Requirement: In the entries that follow, the first line to write out is the one containing "Task: Click the", and the last is the one containing "The image size is (736, 778).". Reproduce that stretch exactly, with nothing before or after it.

Data:
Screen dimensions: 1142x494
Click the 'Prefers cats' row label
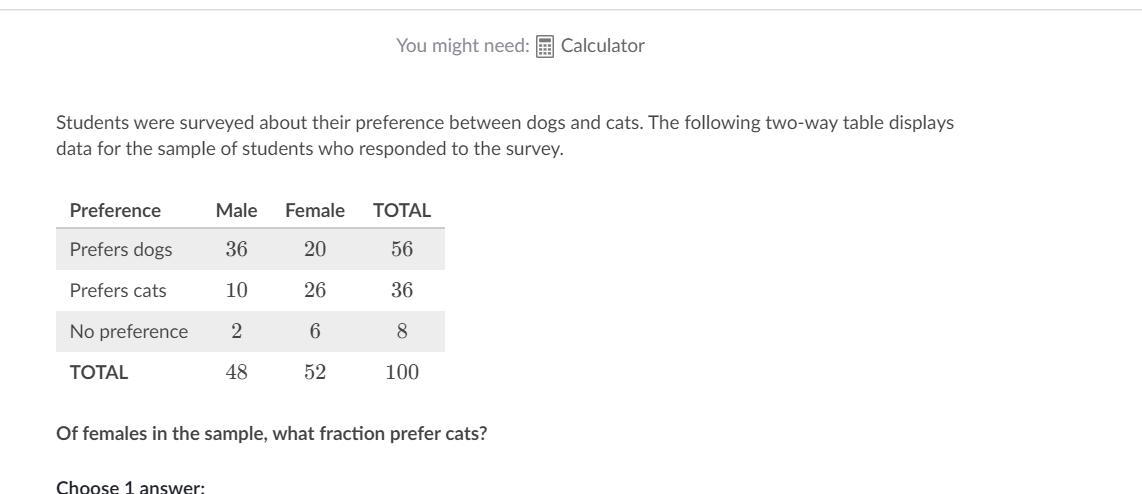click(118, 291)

...

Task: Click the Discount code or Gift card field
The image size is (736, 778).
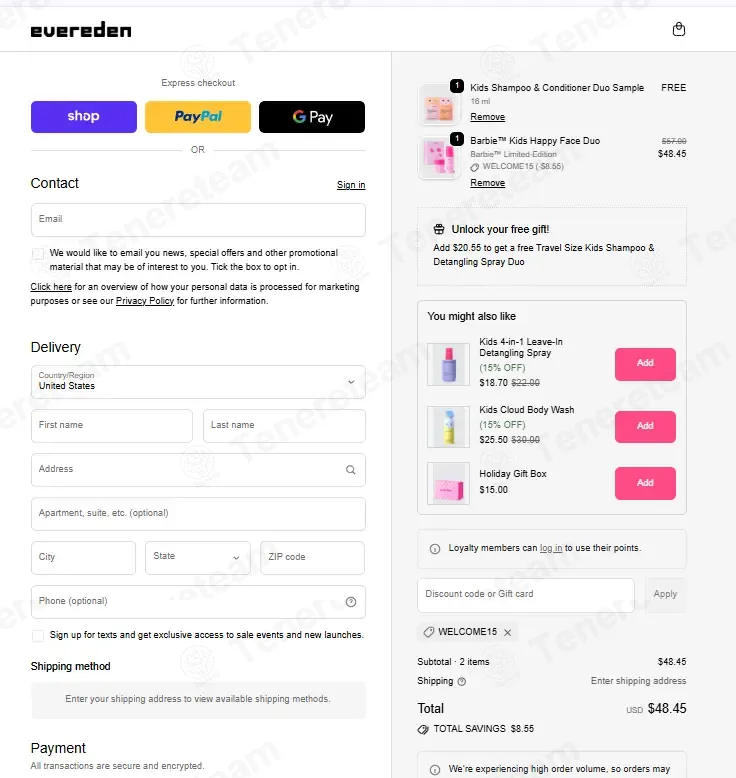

Answer for the task:
Task: Click the Discount code or Gift card field
The image size is (736, 778).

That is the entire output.